Il 21 giugno, nella casa del Sacro Cuore di Roma, si è ritrovato il gruppo di redazione di Note di pastorale Giovanile per il consueto appuntamento di discernimento e discussione sulla Rivista per il prossimo anno.

Dopo uno stop dovuto all’emergenza sanitaria che ha costretto al collegamento on line, la riunione si è svolta in presenza. La modalità di lavoro è stata quella del “discernimento generativo”, proprio per valorizzare la presenza e lo scambio di persona.

Don Michele Falabretti, vicedirettore di NPG e Responsabile del Servizio Nazionale per la pastorale giovanile, Ernesto Diaco, direttore dell’ufficio Scuola della CEI e don Rossano Sala, direttore di NPG e docente all’UPS hanno introdotto la giornata con una panoramica su quanto sta accadendo nella Chiesa italiana e universale.

C’è stato poi lo spazio per il discernimento generativo, con il contributo di tutti e con quanto ciò che si era ascoltato aveva suscitato in ciascuno dei presenti. Il cuore della discussione è stato proprio il cambiamento epocale che stiamo ancora vivendo, che è epocale non solo perché il mondo è diverso rispetto a un anno fa ma perché siamo dentro un sentimento forte. Come si può rispondere alle domande di senso che oggi risuonano nella vita di tanti?

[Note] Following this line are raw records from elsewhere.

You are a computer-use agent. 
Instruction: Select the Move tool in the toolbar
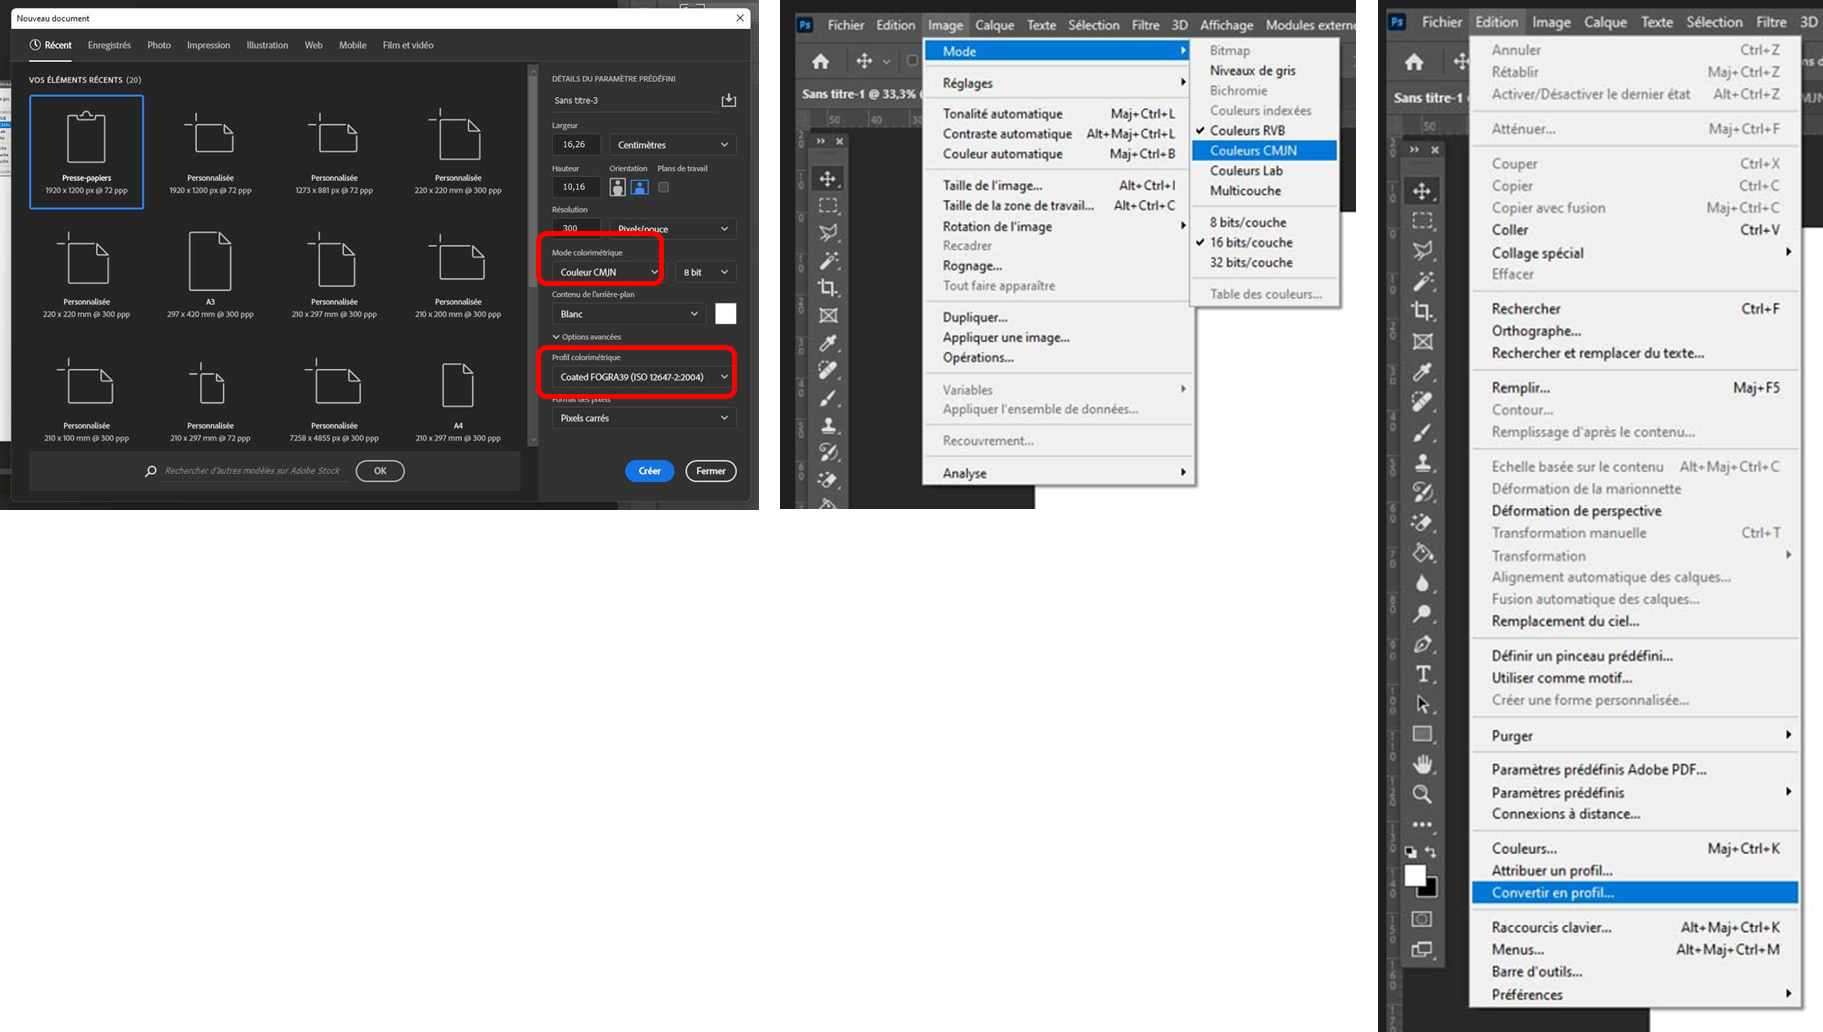[1423, 191]
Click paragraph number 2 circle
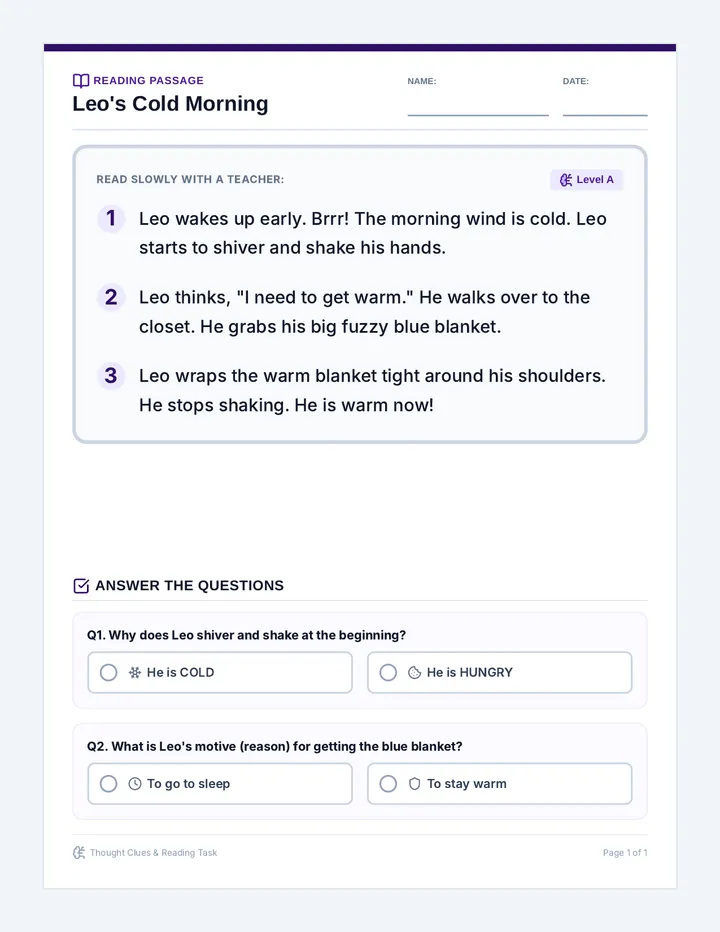This screenshot has width=720, height=932. coord(111,297)
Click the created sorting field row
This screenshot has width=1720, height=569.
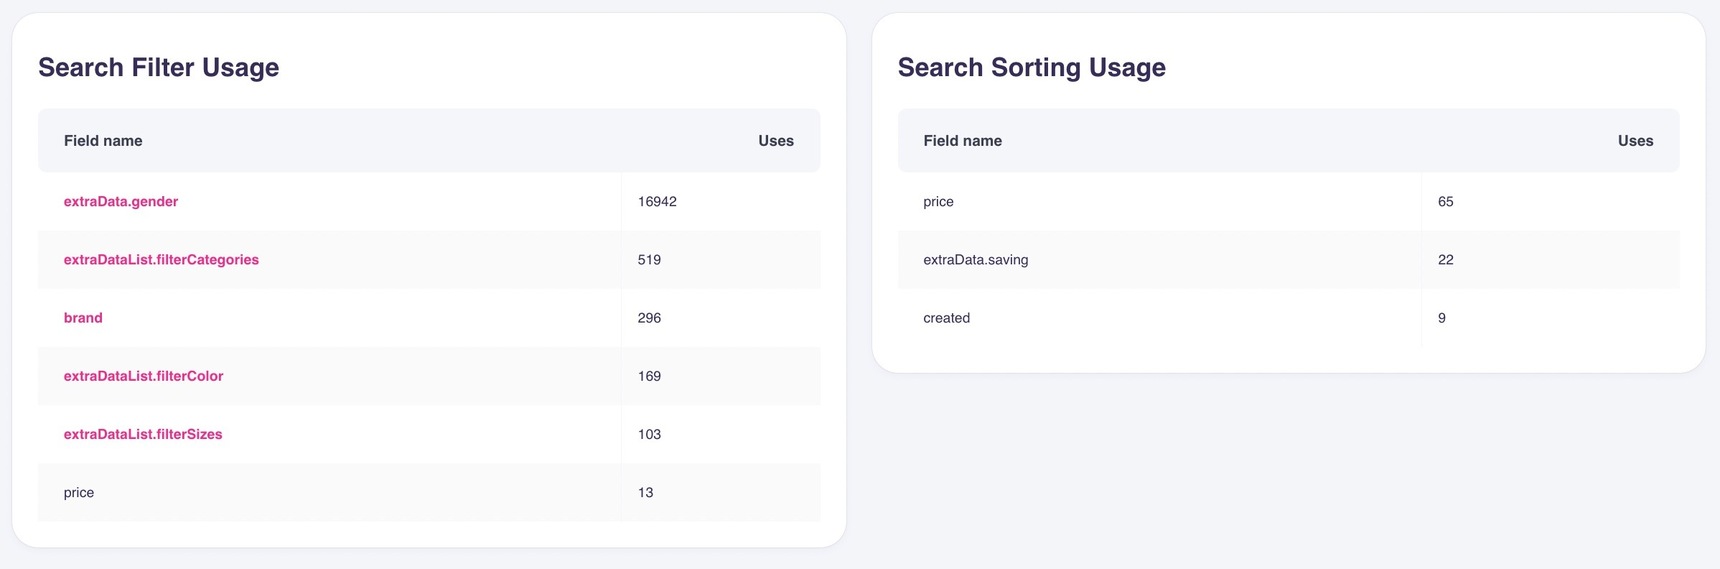[x=946, y=318]
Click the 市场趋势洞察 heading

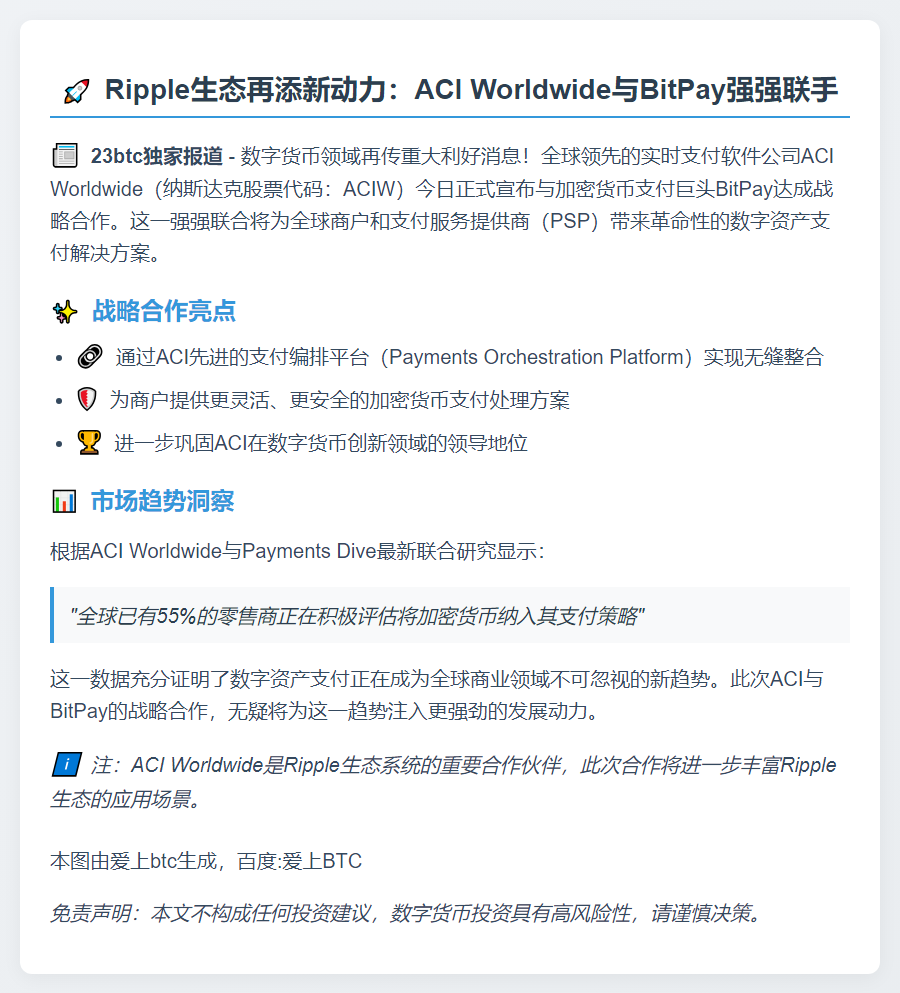[x=163, y=501]

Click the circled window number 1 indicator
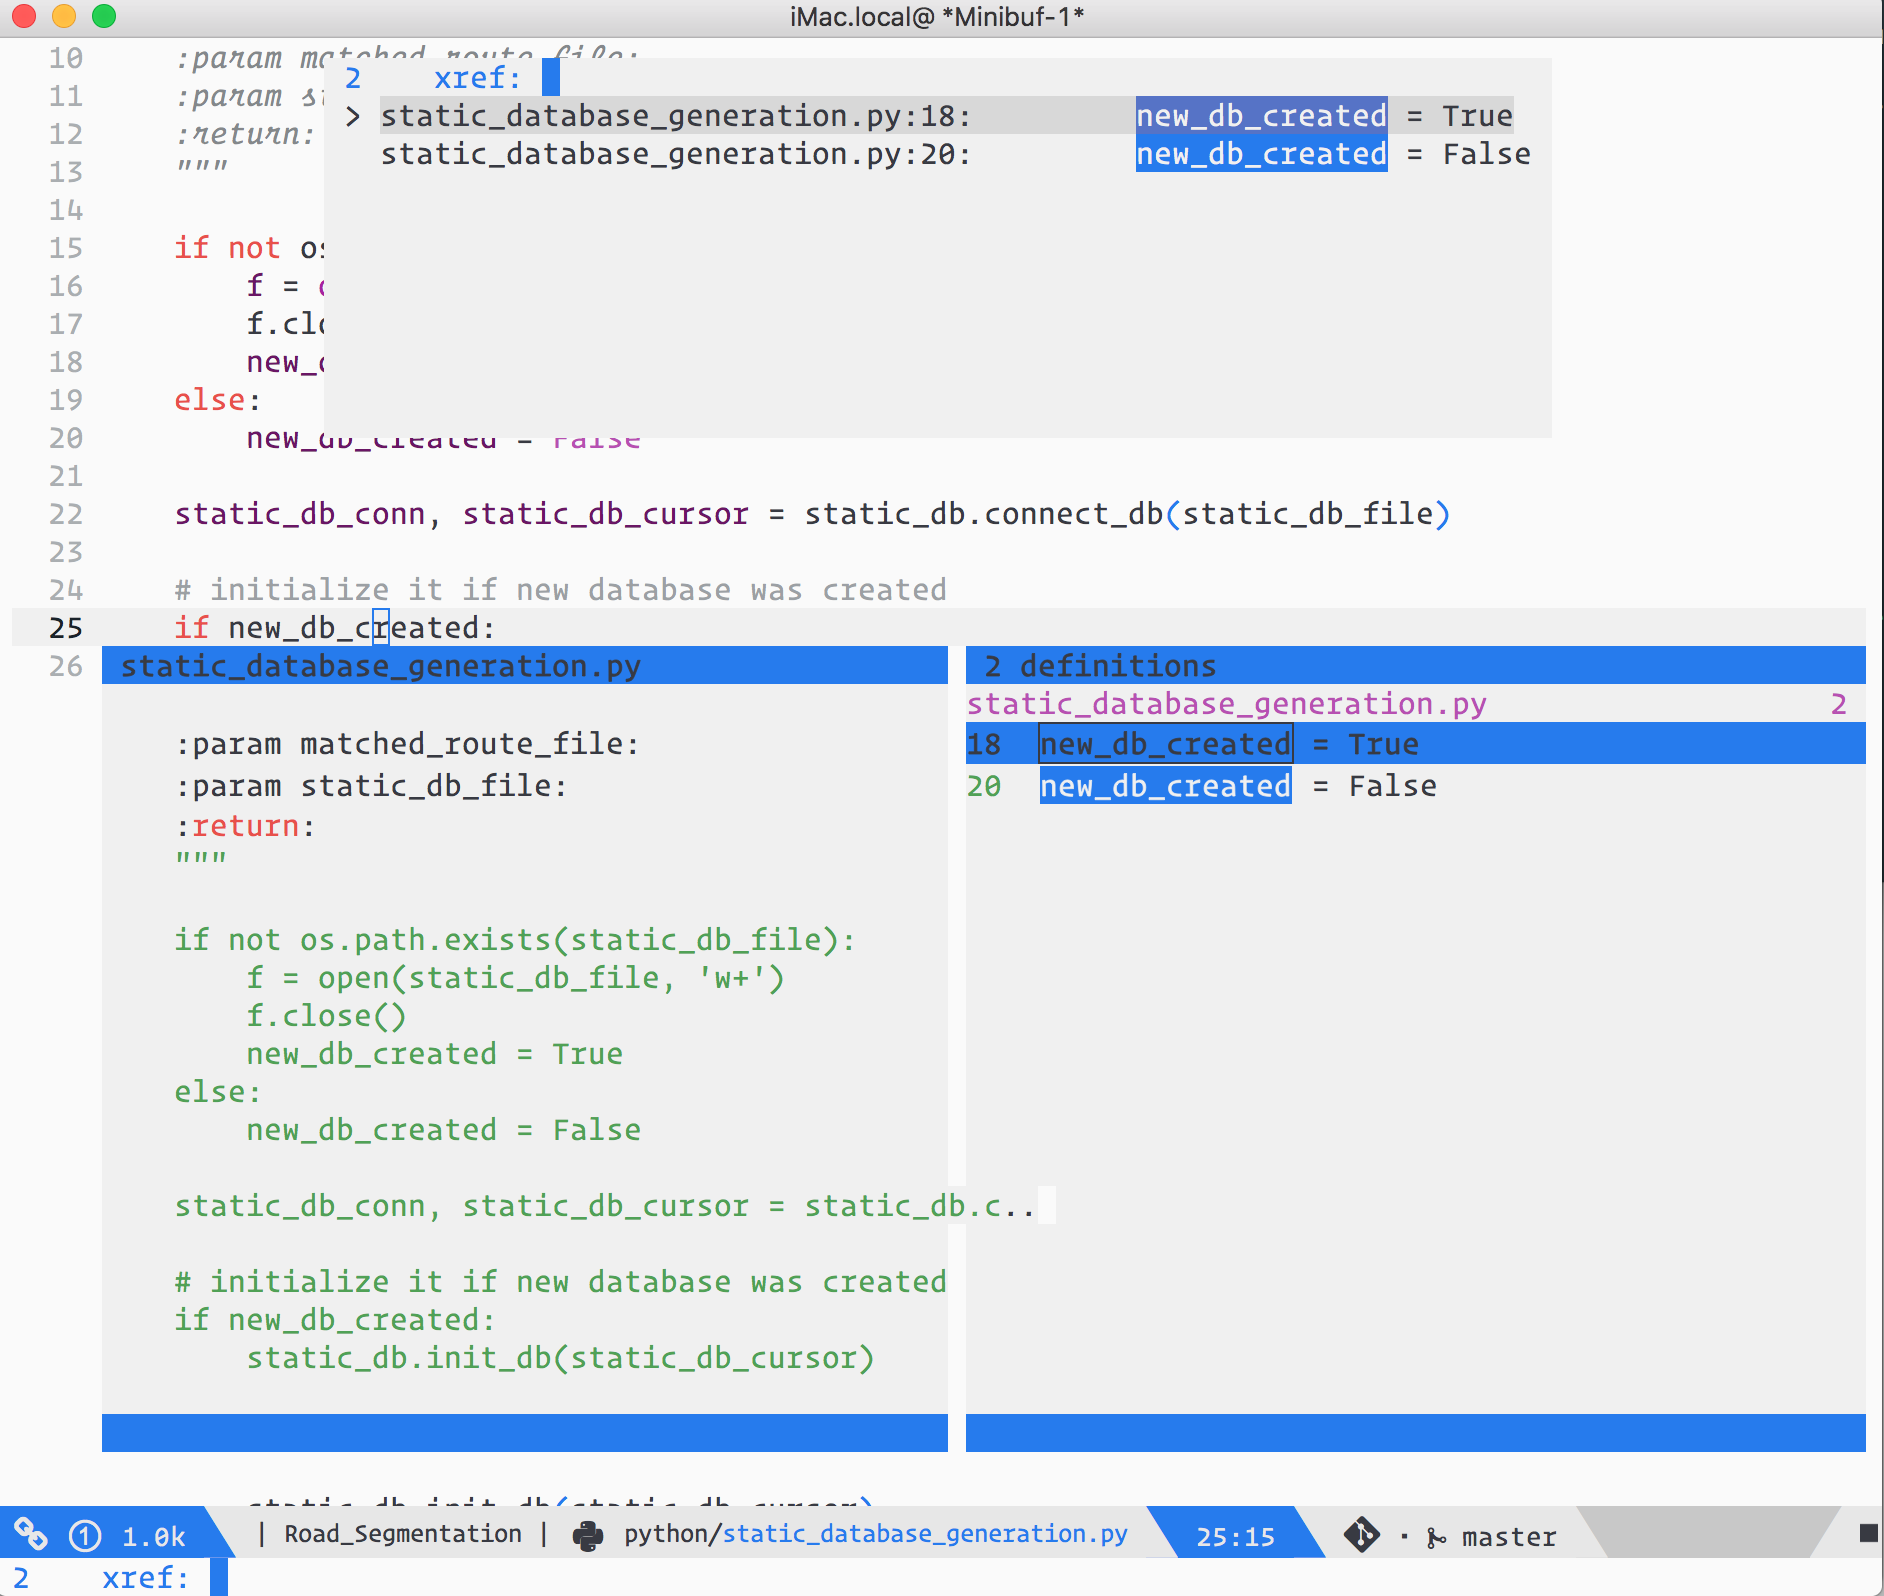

Sicuramente il cammino sinodale, sia come metodo di lavoro che come esercizio per mettere in campo azioni pastorali.

Dopo il pranzo, c’è stato il tempo della programmazione: ascoltate le riflessioni del mattino, i membri del gruppo di redazione hanno proposto temi per il prossimo anno di Note di Pastorale Giovanile, una rivista che cresce di anno in anno anche fuori dal mondo salesiano e che ormai è diventata punto di riferimento per la formazione e l’approfondimento della Pastorale Giovanile nella Chiesa italiana.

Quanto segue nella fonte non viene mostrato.